Required work
From the listing below, reproduce word for word the part that opens with the line containing "Останні (464, 917)" and closes with the line containing "Вінницький 45 завод"; reproduce nothing else.

Records to use
···

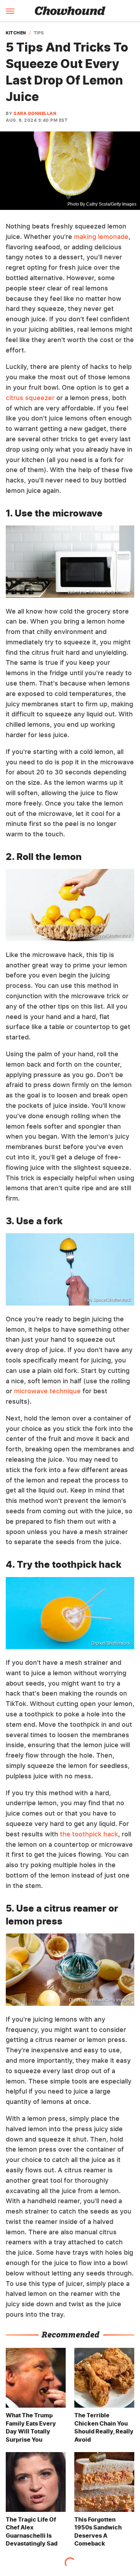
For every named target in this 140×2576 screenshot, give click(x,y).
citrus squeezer (30, 398)
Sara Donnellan (35, 113)
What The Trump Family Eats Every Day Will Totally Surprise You (31, 2427)
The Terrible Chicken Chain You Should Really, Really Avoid (104, 2427)
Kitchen (16, 33)
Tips (39, 33)
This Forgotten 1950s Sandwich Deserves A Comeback (98, 2531)
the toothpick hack (89, 1834)
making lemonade (101, 236)
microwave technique (47, 1391)
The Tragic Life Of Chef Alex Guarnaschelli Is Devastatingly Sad (31, 2531)
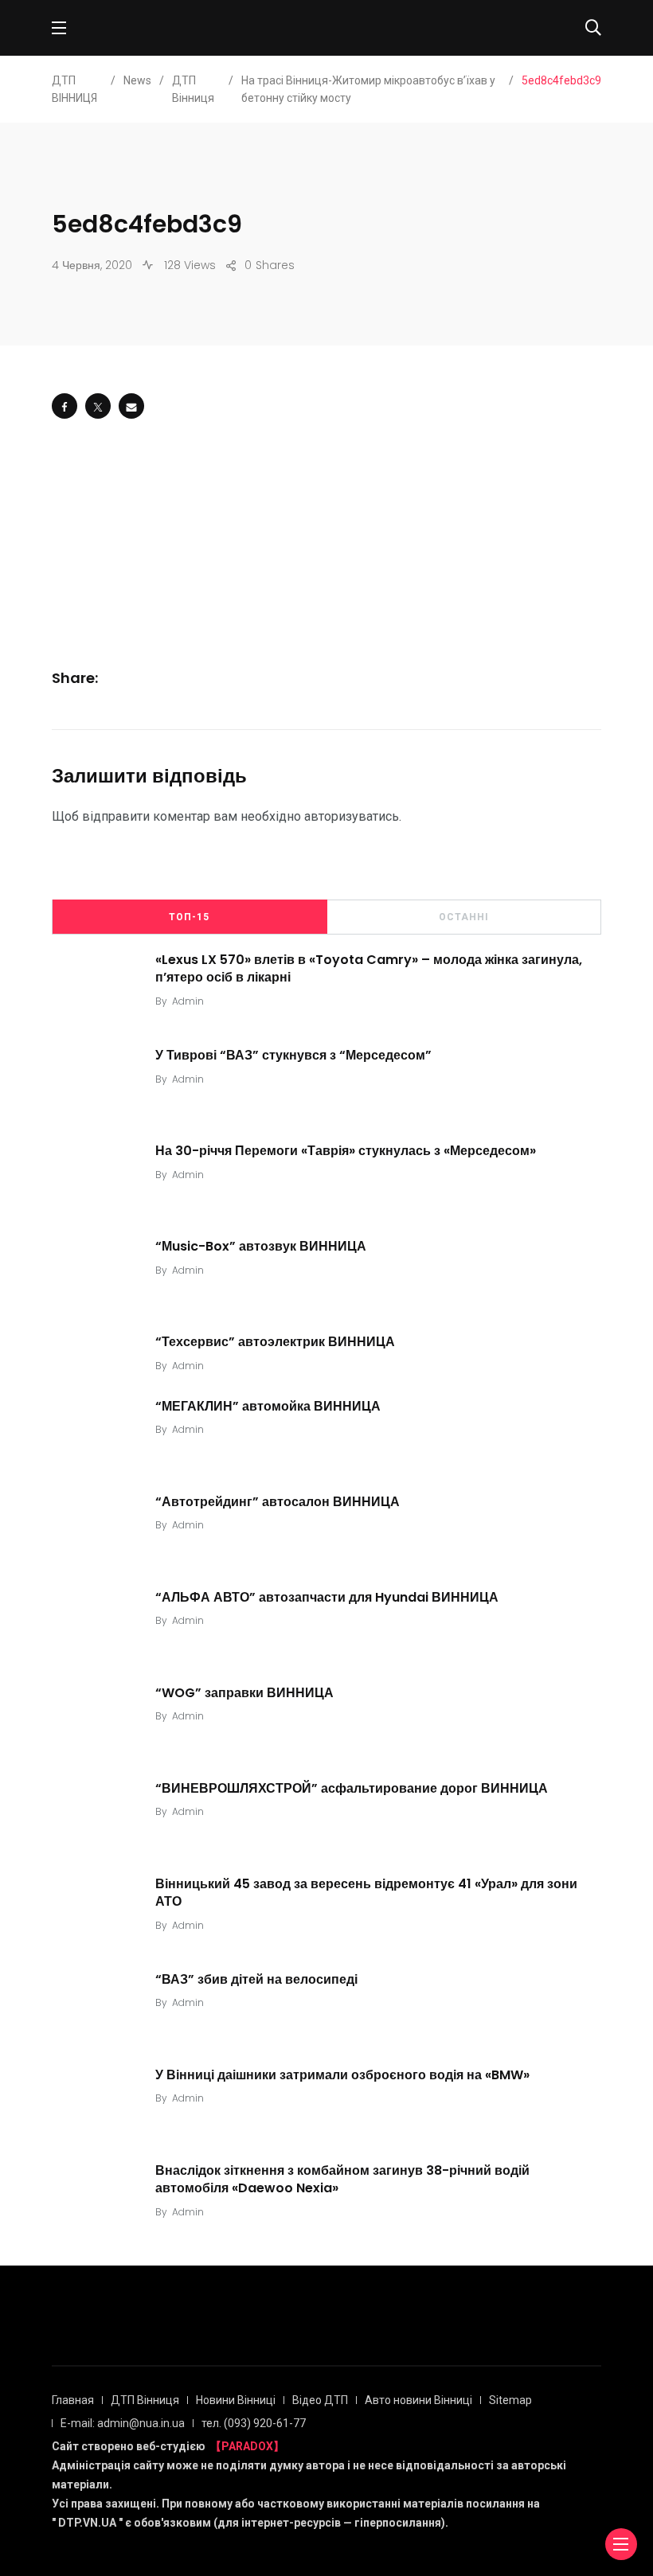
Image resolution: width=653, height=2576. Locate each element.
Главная (73, 2400)
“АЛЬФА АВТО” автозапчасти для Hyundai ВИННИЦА (327, 1596)
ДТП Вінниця (145, 2400)
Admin (188, 1001)
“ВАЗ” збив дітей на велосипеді (256, 1978)
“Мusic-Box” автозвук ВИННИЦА (260, 1245)
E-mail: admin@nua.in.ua (123, 2423)
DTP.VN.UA (87, 2522)
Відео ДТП (320, 2400)
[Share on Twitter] (98, 406)
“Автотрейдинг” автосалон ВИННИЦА (277, 1501)
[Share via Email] (131, 406)
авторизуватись (351, 816)
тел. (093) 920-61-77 (253, 2423)
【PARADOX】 (247, 2446)
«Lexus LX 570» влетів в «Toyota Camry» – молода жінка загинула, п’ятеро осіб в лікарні (368, 968)
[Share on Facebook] (64, 406)
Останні (464, 917)
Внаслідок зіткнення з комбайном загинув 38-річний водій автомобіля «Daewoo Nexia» (342, 2178)
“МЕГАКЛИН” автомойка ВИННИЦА (268, 1405)
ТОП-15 (189, 917)
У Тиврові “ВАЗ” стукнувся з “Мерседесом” (293, 1054)
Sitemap (510, 2400)
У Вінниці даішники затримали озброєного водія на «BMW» (342, 2074)
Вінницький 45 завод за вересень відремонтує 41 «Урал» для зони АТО (366, 1892)
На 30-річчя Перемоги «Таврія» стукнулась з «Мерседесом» (345, 1150)
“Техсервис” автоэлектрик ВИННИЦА (275, 1341)
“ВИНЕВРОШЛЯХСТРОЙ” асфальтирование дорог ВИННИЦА (351, 1787)
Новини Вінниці (236, 2400)
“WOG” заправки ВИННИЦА (244, 1692)
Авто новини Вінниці (418, 2400)
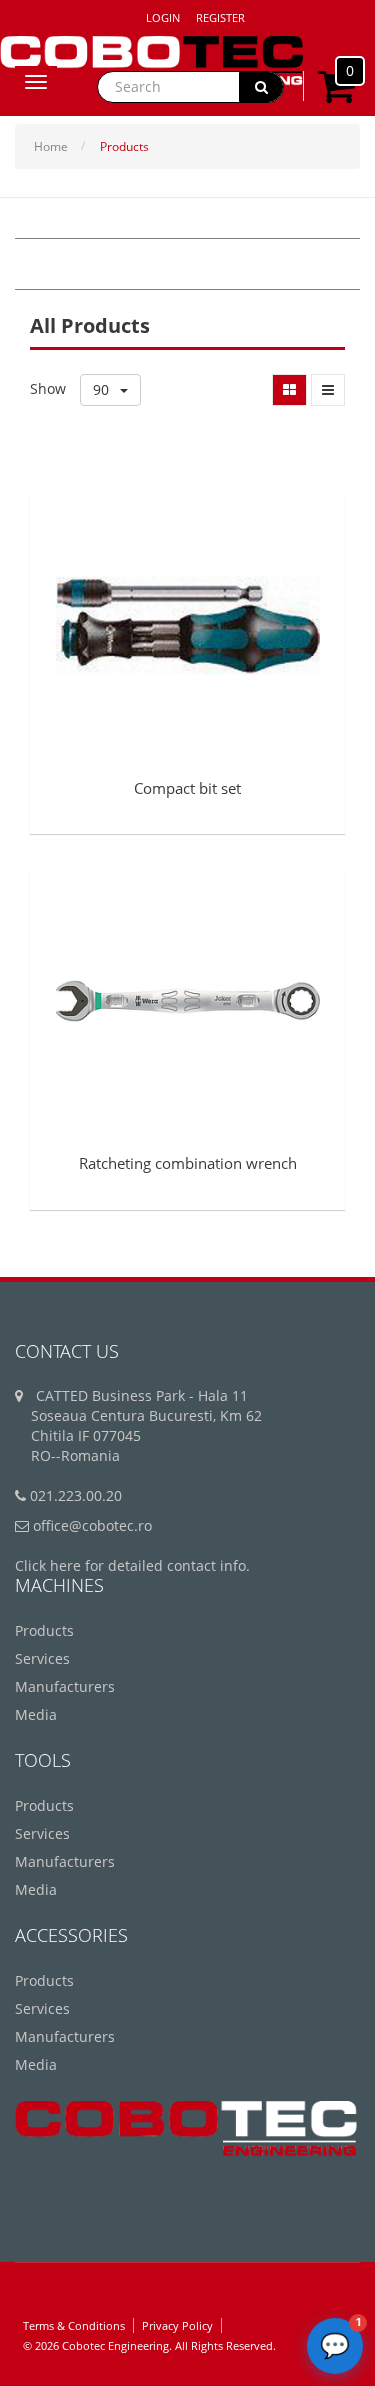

···

Answer to the exercise
Останні (464, 917)
Внаслідок зіткнення з комбайном загинув 38-річний водій автомобіля «Daewoo Nexia» (342, 2178)
“МЕГАКЛИН” автомойка ВИННИЦА (268, 1405)
ТОП-15 (189, 917)
У Тиврові “ВАЗ” стукнувся з “Мерседесом” (293, 1054)
Sitemap (510, 2400)
У Вінниці даішники затримали озброєного водія на «BMW» (342, 2074)
Вінницький 45 завод за вересень відремонтує 41 «Урал» для зони АТО (366, 1892)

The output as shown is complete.